Typically you wouldn't think of supply chain management as an area that would receive funding from the U.S. government's National Science Foundation (NSF). But the agency recently awarded a grant for almost $200,000 for research on multi-echelon inventory optimization.
The grant, given to Manuel Rossetti, professor of industrial engineering at the University of Arkansas, is part of the NSF's "Partnerships for Innovation: Accelerating Innovation Research-Technology Transfer" program, which supports research that transforms science and engineering research into practical solutions that can help the business community.
Rosetti's project focuses on drawing on concepts developed in optimization and inventory segmentation research to help create software solutions that can quickly optimize inventory levels within complex supply chains. Multi-echelon inventory optimization determines the correct allocation of inventory across a network based on demand variability at the various levels, or echelons, in the network (such as centralized distribution center, regional distribution center, and retail store). It considers inventory levels holistically across the entire supply chain while taking into account the impact of inventories at any given point in the system.

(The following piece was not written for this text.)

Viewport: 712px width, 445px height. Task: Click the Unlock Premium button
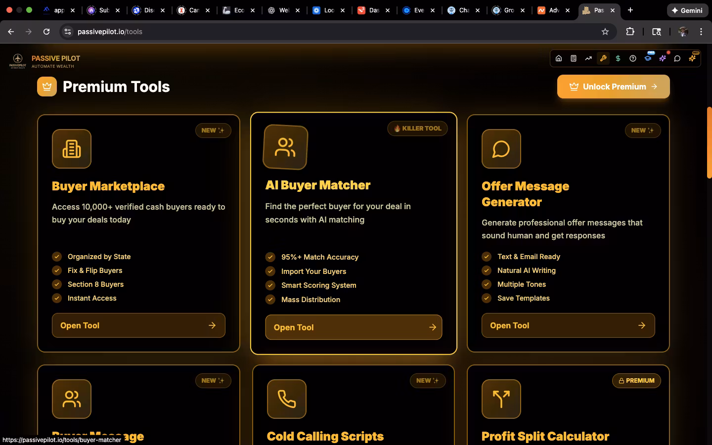[x=613, y=87]
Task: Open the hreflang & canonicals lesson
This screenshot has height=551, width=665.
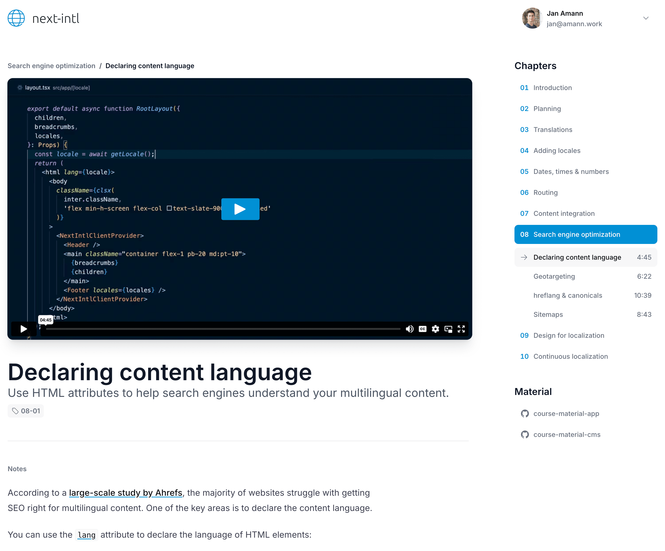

Rosetti will be working with the cloud-based inventory software company Invistics Corp. to create software services that can analyze multi-echelon inventory segmentation, optimize inventory levels, and perform fast "what-if" analysis. The research will focus on: 1) discovering the best group size and criteria to use when applying segmentation analytics to large-scale industrial datasets; and 2) developing a software solution that best balances computational speed and solution quality.